Duke University Medical Center, Durham, North Carolina USA
Manuscript received August 25, 2005; revised manuscript received September 16, 2005, accepted September 20, 2005.
* Reprint requests and correspondence: Dr. Robert H. Jones, Duke Clinical Research Institute, P.O. Box 17969, Durham, North Carolina 27715 (Email: jones060{at}mc.duke.edu).
OBJECTIVES: Our purpose was to develop a risk score to predict in-hospital mortality for percutaneous coronary intervention (PCI) using a statewide population-based PCI registry.
BACKGROUND: Risk scores predicting adverse outcomes after PCI have been developed from a single or a small group of hospitals, and their abilities to be generalized to other patient populations might be affected.
METHODS: A logistic regression model was developed to predict in-hospital mortality for PCI using data from 46,090 procedures performed in 41 hospitals in the New York State Percutaneous Coronary Intervention Reporting System in 2002. A risk score was derived from this model and was validated using 2003 data from New York.

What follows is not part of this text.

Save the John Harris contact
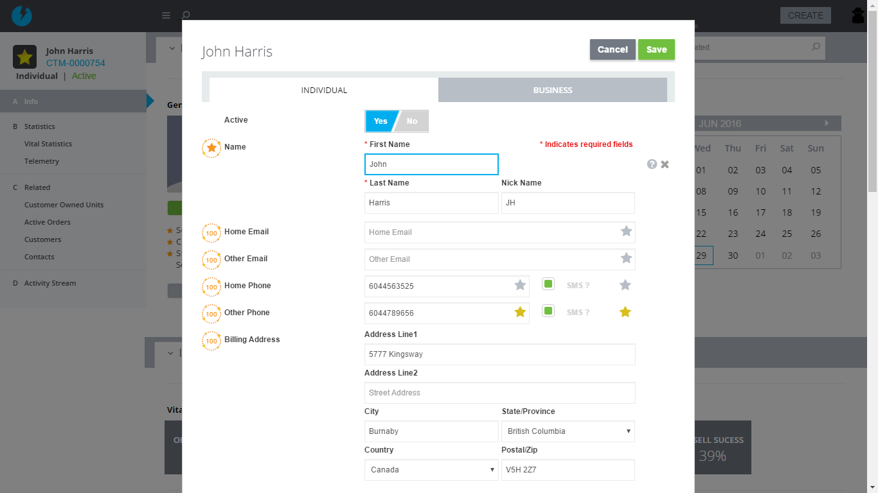The height and width of the screenshot is (493, 878). [656, 49]

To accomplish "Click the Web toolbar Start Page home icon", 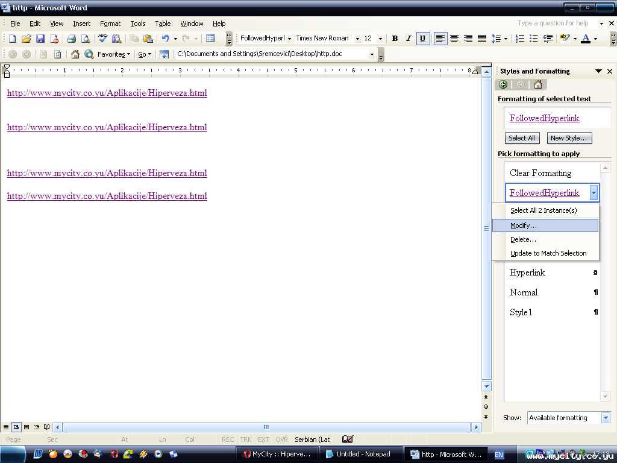I will [x=75, y=54].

RESULTS: The risk score included nine significant risk factors (age, gender, hemodynamic state, ejection fraction, pre-procedural myocardial infarction, peripheral arterial disease, congestive heart disease, renal failure, and left main disease) that were consistent with other reports. The point values for risk factors range from 1 to 9, and the total risk score ranges from 0 to 40. The observed and recalibrated predicted risks in 2003 were highly correlated for all PCI patients as well as for those in the higher-risk subgroup who suffered myocardial infarctions within 24 h before the procedure. The total risk score for mortality is strongly associated with complication rates and length of stay in the 2003 PCI data.
CONCLUSIONS: The risk score accurately predicted in-hospital death for PCI procedures using future New York data. Its performance in other patient populations needs to be further studied.